● Problems
a) In the essay on sex and power, why did King David arrange for Uriah to be killed? Answer in one to three sentences.
b) Pick up the essay on sex and power where it ends and write the next part.

● Document extract
'''

Sex and Power

BREAKING NEWS: BELOVED NATIONAL LEADER CHARGED WITH MURDER IN SEX COVER UP. No that is not a headline from today’s news even though it sounds like it could be. It’s a summary of a salacious sex scandal in 2 Samuel 12 where King David has Uriah, the husband of his mistress Bathsheba, killed in battle so he won’t find out that David impregnated his wife while Uriah was off fighting David’s battles. David was even foolish enough to put his evil cover up scheme in writing: “In the morning David wrote a letter to Joab, and sent it by the hand of Uriah. In the letter he wrote, “Set Uriah in the forefront of the hardest fighting, and then draw back from him, so that he may be struck down and die.” (2 Samuel 11:14)

Sex scandals are nothing new, nor do we seem to have learned much in the last 3000 years. Like many I am disgusted and embarrassed by the political theater playing out in the Kavanaugh Supreme Court confirmation hearings. Like the Clarence Thomas and Anita Hill drama 27 years ago we have no process to fairly evaluate the accusations that have been leveled at Judge Kavanaugh by Dr. Ford. The members of the judiciary committee are divided along party lines and frankly unable to be objective and fair in settling this “He said, she said” matter.

As I write this we don’t know if Dr. Ford is going to appear before the Judiciary Committee or not. We do know that she and her family’s lives have been changed forever by this painful decision to come forward. Yes, the Democrats should have brought this whole matter up sooner, but that is only a problem because this whole process has been rushed through for purely political reasons.
We may never know the truth in this matter, and I know my own political biases cloud my thinking about it. But what I do know is that this is a teachable moment for all of us men. No matter what the outcome of the confirmation process Judge Kavanaugh’s reputation will never be the same. And the lesson we men need to learn and we need to teach our sons and grandsons is that girls and women cannot be treated disrespectfully.

The “Me Too” movement has shown us over and over again that there are consequences for sexual misconduct. We need to celebrate that the days of “boys will be boys” is being strongly and effectively challenged by women in all walks of life.

'''

● Records provided
'''

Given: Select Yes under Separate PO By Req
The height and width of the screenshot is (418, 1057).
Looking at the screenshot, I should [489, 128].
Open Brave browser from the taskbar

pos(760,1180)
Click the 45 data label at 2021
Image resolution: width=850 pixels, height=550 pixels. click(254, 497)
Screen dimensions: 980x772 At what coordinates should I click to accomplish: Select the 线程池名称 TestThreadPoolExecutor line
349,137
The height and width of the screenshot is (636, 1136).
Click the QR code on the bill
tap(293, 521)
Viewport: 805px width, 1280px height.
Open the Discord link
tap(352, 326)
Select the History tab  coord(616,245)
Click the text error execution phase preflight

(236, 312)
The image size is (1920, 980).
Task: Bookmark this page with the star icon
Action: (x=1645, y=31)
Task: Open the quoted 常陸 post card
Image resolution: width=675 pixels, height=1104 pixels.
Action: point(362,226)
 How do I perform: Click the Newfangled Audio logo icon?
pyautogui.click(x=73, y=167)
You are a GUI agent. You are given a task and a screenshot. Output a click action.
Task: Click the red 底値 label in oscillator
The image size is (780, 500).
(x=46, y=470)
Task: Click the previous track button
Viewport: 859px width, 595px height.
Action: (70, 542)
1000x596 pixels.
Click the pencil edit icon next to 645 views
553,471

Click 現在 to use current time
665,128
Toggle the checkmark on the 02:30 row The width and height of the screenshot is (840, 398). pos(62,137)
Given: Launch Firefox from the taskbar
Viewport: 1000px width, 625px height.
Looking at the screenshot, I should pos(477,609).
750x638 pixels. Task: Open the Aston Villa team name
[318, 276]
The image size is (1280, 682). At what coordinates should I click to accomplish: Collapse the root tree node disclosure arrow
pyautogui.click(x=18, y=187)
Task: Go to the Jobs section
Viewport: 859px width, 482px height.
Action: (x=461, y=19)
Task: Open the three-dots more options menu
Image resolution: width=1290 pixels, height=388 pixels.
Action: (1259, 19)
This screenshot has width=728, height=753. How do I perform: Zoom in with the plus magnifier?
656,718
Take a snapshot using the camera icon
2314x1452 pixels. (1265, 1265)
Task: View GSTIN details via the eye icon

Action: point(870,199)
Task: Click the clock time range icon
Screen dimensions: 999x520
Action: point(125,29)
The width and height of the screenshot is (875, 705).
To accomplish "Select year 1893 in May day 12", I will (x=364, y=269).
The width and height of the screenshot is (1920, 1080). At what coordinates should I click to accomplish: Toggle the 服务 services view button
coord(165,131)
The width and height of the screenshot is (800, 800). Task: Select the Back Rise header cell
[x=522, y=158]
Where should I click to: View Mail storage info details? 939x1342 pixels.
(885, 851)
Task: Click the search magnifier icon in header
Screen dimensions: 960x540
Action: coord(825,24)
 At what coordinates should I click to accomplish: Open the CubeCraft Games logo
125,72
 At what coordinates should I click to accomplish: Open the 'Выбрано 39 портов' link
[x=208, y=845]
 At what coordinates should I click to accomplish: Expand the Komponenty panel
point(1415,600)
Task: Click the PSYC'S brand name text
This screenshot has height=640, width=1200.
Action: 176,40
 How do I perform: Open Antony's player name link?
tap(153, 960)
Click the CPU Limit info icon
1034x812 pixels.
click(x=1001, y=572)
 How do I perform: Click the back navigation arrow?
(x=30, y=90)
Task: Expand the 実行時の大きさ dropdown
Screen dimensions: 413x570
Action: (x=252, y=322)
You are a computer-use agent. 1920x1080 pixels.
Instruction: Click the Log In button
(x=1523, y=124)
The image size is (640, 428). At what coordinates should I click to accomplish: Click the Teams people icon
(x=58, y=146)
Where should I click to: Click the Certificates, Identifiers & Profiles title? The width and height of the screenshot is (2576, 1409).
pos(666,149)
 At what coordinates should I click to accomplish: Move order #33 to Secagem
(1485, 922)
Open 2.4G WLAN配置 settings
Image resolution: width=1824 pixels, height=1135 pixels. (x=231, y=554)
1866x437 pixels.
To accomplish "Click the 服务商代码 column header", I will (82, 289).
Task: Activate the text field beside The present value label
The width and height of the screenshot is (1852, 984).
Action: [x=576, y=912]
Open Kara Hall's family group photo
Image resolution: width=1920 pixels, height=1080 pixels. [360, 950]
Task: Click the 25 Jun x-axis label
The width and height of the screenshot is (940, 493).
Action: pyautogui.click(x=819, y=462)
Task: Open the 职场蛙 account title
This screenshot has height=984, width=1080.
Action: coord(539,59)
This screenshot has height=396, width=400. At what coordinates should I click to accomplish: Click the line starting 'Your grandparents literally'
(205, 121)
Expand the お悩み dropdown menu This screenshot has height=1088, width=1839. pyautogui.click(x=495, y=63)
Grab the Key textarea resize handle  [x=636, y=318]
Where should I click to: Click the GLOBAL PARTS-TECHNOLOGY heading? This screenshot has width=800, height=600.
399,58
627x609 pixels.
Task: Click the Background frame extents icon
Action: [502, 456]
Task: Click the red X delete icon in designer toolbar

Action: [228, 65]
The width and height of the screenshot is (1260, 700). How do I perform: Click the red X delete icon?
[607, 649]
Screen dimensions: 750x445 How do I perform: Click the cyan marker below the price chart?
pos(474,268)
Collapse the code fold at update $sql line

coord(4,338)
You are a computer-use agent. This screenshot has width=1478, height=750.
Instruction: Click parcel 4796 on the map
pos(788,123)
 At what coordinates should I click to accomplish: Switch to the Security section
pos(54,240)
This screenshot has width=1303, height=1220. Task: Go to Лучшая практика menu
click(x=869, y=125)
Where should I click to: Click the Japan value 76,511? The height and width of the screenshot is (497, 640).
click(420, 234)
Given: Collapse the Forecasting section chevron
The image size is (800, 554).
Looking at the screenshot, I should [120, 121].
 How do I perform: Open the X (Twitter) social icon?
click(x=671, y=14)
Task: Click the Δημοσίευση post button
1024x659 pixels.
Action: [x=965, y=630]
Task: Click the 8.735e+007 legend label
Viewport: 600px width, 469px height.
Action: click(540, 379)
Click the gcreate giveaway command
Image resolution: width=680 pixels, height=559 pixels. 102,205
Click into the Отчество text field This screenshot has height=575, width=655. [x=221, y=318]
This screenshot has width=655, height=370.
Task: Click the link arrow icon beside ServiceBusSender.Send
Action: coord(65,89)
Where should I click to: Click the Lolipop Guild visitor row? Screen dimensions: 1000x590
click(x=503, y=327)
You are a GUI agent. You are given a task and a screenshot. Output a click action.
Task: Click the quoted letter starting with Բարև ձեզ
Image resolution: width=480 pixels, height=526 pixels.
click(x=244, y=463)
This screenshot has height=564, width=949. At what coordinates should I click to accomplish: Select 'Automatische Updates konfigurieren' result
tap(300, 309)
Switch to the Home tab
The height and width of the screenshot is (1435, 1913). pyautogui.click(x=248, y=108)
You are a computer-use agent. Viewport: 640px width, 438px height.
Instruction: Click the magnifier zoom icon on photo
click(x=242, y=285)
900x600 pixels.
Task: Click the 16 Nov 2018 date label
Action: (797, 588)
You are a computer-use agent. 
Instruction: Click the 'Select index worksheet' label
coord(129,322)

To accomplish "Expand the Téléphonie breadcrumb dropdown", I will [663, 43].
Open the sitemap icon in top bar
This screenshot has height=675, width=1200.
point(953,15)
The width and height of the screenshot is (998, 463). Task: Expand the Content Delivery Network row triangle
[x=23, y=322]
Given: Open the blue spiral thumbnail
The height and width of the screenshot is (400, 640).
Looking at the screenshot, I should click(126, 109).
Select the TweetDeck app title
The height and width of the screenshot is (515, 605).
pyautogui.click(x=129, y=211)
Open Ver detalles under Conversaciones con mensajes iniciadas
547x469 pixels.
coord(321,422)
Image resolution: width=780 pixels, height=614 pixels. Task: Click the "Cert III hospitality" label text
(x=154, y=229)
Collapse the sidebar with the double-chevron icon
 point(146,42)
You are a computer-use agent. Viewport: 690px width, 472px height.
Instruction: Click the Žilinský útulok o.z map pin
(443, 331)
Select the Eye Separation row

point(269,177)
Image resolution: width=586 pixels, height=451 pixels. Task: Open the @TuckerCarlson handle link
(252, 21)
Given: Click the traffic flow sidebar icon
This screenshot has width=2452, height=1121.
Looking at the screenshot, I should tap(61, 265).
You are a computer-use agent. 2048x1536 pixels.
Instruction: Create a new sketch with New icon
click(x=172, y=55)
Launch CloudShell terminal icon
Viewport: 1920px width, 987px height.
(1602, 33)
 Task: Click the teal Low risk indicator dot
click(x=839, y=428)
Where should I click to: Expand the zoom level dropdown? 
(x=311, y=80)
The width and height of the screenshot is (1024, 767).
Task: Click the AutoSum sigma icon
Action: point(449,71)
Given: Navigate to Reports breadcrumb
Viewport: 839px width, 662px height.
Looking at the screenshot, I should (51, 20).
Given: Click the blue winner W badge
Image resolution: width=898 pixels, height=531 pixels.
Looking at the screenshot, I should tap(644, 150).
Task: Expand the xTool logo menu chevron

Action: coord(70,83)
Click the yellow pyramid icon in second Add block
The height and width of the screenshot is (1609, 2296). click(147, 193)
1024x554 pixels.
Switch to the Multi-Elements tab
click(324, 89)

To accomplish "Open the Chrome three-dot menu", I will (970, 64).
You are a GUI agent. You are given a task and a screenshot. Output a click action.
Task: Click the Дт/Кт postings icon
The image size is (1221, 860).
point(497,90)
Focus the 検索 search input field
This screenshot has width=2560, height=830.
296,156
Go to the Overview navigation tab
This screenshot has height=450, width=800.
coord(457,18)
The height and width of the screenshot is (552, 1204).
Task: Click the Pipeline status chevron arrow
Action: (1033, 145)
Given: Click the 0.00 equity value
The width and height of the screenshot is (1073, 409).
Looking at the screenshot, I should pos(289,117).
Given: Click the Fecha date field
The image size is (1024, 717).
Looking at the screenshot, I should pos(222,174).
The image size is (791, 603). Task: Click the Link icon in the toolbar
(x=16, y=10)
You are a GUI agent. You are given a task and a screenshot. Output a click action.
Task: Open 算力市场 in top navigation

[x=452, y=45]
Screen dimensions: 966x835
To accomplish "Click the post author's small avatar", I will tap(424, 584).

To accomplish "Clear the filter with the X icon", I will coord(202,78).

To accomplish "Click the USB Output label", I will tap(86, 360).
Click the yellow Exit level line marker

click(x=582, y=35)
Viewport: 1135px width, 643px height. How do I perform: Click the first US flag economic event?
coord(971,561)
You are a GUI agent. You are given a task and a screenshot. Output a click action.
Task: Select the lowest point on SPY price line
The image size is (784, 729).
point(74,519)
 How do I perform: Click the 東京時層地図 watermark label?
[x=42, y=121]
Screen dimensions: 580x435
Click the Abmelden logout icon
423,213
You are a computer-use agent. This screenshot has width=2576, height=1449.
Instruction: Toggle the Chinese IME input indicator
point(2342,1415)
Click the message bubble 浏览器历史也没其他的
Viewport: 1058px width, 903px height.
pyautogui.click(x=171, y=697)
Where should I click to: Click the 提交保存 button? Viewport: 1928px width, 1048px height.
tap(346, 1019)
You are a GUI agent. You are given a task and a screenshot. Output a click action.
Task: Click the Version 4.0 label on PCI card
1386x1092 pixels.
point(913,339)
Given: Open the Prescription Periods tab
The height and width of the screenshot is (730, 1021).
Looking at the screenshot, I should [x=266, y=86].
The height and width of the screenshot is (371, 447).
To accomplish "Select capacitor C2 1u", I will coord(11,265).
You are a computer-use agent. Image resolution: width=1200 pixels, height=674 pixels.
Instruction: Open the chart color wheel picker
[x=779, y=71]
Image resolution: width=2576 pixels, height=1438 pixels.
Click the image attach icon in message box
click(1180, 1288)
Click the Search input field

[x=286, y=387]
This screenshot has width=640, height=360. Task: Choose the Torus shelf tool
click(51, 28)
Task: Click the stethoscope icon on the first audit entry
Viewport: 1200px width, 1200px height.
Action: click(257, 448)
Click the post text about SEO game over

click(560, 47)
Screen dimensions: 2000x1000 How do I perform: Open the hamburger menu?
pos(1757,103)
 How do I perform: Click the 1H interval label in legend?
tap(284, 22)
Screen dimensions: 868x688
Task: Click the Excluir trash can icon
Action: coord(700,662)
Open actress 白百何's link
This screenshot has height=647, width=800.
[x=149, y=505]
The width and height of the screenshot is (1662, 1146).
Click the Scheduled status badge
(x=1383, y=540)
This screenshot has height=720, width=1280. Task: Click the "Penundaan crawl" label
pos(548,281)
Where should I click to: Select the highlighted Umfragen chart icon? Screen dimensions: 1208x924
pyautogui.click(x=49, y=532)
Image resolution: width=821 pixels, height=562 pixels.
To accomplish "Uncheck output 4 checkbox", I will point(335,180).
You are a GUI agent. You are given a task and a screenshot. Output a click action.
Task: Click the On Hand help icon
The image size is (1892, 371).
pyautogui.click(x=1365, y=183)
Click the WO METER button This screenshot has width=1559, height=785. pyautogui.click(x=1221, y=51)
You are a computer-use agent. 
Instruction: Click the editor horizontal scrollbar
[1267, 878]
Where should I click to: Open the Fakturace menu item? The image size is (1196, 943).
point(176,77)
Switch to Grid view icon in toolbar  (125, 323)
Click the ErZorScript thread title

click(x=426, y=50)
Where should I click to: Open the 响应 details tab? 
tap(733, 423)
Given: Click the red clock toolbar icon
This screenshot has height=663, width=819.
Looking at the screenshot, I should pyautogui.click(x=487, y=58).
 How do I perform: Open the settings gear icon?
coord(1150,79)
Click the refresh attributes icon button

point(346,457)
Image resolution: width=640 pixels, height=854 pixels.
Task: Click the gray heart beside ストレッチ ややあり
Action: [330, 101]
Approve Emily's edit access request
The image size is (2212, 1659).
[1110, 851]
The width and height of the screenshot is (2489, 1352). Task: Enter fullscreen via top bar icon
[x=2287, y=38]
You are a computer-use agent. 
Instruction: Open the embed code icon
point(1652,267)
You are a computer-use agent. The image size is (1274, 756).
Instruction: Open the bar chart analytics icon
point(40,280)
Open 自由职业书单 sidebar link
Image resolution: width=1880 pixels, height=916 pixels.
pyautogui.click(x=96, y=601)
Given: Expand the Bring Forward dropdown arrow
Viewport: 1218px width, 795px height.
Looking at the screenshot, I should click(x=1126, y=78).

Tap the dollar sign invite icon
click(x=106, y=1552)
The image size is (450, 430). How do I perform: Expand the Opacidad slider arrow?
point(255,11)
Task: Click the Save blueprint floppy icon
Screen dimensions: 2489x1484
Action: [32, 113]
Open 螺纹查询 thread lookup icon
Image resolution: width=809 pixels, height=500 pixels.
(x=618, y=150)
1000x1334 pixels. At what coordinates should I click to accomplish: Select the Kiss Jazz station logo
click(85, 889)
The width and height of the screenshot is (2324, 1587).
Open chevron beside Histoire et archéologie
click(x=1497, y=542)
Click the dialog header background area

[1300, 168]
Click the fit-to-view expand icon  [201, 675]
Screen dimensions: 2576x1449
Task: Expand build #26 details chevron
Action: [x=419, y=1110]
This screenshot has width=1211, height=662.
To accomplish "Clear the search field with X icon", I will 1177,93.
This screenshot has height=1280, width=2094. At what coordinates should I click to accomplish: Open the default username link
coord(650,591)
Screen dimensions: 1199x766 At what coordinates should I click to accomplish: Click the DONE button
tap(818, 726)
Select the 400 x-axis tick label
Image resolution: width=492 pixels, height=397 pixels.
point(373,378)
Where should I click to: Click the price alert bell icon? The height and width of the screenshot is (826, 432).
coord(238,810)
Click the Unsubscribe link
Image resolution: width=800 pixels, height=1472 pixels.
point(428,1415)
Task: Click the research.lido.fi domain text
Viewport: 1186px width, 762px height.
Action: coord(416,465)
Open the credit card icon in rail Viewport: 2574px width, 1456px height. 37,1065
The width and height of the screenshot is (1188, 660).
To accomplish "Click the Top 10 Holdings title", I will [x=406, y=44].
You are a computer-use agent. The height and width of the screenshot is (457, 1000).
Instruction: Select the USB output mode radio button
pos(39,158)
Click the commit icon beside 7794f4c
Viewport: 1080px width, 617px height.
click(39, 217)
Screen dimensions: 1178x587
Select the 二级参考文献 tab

'''

● Expected outputs
a) David had Uriah killed in battle so that Uriah would not find out that David had impregnated his wife, Bathsheba, while Uriah was away fighting David's battles.

b)
We will no longer get away with sexual misconduct. King David learned that lesson too when the prophet Nathan had the courage to confront him about his sinful behavior. Nathan does it indirectly by telling David a parable about a rich man who steals from his poor neighbor, and David is angry at that injustice. And then Nathan springs the punch line and says, “You are the Man.” (2 Samuel 12)

Like Nathan there have always been some voices willing to challenge abuse of power, but those voices especially those of women have been ignored. We are just now feeling the brunt of sexual abuse in every aspect of our society, in the church, government, and entertainment industry. And those are just the ones that make the news. God only knows how many women and girls are still suffering in silence.
David does confess his sin when Nathan confronts him, but Nathan tells him that even though his sin is forgiven there will still be dire consequences for his action.

The sooner we men can join David and say ‘Me Too,” I am guilty of treating women with disrespect, the sooner things will move toward justice for all. Most of us men are not guilty of adultery in the strict interpretation of that act, but we need to learn that how we think and feel about women in any way that demeans them, fails to value their ideas, pays them less than men, or tries to silence their voices because what they have to say makes us uncomfortable if we have to admit our own complicity in this age-old problem, all of those behaviors are flat out wrong.

No matter how the Supreme Court confirmation turns out there will be no winners unless we as a society can learn a lesson from this situation and take at least some small steps toward a better world where there is “neither male nor female” (Galatians 3:28) but where we are all one in God’s universal family.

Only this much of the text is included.